Chinese consumers already have plenty of options when it comes to buying e-books, and now there’s yet another e-bookstore to choose from. The brick-and-mortar electronics retailer Suning (SHE:002024) opened its own offering last week, saying that it has teamed up with nearly 1,000 publishers to launch with 50,000 e-books ready for download. As part of Suning’s aggressive push into e-commerce, its new portal aims to have over 250,000 titles by the end of 2013.
The new Suning e-bookstore (see it here) will sell its virtual books at 30 percent of the price of the paper versions. It’ll be up against similar services from China’s top e-commerce site, Tmall, and it signals a new threat to local rival Dangdang (NYSE:DANG), which not only has an e-bookstore but also its own e-reader hardware.

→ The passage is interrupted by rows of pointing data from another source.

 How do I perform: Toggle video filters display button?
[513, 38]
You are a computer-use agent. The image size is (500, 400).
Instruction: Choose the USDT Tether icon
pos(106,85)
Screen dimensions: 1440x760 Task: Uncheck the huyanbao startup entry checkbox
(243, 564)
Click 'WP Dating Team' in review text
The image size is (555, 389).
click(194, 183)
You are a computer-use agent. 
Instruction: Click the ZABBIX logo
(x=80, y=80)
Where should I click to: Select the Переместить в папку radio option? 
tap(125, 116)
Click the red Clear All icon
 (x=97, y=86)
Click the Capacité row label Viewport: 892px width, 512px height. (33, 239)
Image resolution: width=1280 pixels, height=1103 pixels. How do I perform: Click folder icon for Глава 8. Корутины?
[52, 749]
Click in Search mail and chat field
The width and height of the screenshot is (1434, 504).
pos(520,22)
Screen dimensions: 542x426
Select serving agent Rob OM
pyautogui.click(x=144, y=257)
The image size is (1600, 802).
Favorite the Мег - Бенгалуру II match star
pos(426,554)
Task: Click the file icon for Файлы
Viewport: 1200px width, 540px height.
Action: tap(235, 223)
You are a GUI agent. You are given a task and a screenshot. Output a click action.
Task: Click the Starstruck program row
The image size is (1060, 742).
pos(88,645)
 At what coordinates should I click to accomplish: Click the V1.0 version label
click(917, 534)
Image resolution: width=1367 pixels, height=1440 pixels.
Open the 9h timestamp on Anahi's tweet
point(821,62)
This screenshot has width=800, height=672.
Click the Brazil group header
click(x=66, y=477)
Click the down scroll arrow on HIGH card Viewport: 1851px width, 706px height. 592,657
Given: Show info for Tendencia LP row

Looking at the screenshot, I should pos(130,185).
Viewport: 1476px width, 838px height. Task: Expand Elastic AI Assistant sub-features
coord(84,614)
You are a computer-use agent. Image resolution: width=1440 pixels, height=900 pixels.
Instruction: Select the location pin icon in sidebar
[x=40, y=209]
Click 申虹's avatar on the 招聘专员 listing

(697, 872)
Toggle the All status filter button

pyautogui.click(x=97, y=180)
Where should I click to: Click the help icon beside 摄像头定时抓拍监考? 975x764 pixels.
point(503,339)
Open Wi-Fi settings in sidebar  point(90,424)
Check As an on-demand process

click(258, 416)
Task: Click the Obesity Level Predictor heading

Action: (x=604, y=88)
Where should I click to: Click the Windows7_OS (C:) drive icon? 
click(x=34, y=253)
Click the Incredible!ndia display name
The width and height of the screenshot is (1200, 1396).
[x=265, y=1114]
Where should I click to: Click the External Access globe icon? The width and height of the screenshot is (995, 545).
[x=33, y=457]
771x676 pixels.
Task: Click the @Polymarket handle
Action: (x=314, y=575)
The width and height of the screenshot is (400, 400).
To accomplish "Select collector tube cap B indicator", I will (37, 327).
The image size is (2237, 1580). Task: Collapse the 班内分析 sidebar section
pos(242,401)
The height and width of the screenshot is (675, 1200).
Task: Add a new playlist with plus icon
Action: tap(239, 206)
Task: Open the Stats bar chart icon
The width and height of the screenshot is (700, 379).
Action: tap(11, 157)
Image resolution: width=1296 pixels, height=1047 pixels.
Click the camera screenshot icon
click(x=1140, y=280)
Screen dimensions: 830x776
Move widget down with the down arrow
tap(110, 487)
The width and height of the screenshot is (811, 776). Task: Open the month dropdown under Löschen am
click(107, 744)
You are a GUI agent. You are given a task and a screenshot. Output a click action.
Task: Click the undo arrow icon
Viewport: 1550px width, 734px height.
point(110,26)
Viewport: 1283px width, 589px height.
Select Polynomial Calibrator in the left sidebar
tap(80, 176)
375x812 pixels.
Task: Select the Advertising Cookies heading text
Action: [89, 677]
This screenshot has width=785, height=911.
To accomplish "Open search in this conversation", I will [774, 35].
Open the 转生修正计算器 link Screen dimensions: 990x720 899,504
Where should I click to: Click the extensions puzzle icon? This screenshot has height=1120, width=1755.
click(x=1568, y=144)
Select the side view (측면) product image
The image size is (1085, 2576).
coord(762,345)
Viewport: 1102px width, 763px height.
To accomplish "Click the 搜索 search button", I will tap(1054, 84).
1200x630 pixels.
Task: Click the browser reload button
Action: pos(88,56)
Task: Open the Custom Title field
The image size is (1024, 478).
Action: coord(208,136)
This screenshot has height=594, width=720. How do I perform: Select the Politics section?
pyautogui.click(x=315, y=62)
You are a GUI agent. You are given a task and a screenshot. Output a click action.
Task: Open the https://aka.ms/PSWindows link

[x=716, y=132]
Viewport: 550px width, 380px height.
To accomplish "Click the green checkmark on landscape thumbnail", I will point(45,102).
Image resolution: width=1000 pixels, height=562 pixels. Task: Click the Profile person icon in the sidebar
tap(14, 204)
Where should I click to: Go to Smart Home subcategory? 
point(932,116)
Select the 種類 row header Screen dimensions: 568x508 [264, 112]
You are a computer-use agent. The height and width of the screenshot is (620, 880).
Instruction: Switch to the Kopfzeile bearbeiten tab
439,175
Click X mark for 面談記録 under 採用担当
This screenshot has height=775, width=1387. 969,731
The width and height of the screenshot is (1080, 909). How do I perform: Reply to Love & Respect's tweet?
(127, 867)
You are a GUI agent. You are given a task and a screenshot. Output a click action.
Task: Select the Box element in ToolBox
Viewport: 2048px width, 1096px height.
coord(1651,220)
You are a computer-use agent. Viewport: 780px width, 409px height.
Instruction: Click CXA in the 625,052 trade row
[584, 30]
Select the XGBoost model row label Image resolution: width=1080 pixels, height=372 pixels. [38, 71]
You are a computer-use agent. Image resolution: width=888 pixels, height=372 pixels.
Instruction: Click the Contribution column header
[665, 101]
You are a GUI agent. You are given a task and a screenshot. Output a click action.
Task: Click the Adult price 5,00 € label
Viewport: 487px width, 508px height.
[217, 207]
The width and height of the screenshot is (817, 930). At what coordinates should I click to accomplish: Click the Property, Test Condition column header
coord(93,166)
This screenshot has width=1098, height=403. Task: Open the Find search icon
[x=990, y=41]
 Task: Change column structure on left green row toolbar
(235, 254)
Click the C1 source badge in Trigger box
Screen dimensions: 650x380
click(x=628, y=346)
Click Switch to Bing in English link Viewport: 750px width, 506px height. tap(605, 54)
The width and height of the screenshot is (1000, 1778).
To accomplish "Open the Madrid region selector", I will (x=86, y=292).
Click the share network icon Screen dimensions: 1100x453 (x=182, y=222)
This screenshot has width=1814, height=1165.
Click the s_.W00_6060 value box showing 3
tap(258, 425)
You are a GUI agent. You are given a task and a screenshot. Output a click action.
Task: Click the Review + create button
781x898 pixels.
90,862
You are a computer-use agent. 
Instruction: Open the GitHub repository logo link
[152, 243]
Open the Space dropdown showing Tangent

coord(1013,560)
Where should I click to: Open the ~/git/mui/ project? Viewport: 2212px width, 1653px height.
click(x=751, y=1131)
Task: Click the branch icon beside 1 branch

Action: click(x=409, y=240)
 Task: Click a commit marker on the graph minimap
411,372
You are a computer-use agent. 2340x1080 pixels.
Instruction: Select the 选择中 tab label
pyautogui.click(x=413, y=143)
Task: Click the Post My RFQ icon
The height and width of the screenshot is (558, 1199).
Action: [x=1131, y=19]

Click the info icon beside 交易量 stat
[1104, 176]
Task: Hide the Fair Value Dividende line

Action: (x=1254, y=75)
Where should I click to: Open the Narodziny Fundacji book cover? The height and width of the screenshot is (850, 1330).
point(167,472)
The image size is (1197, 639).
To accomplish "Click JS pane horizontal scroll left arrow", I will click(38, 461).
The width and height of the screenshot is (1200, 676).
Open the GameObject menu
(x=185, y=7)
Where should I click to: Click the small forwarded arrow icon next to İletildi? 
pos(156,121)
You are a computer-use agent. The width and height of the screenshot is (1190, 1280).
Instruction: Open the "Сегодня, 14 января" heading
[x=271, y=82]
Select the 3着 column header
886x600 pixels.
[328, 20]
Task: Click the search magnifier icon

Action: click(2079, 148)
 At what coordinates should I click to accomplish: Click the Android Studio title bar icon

Suning’s e-books can be read on its new e-reader app for Android, with versions for iOS and PC currently in the works.
The company also revealed that it plans to open up the e-bookstore, eventually, to user-uploaded content, making it more like Baidu’s Wenku portal, which offers a mix of free and paid e-book downloads.
With Amazon’s Kindle hardware and platform not launched in China, the local e-book market is made up of a mix of hardware from numerous vendors and multiple download sources. Perhaps the earliest cohesive platform in the country is Shanda’s e-bookstore, which ties to its Bambook e-reader.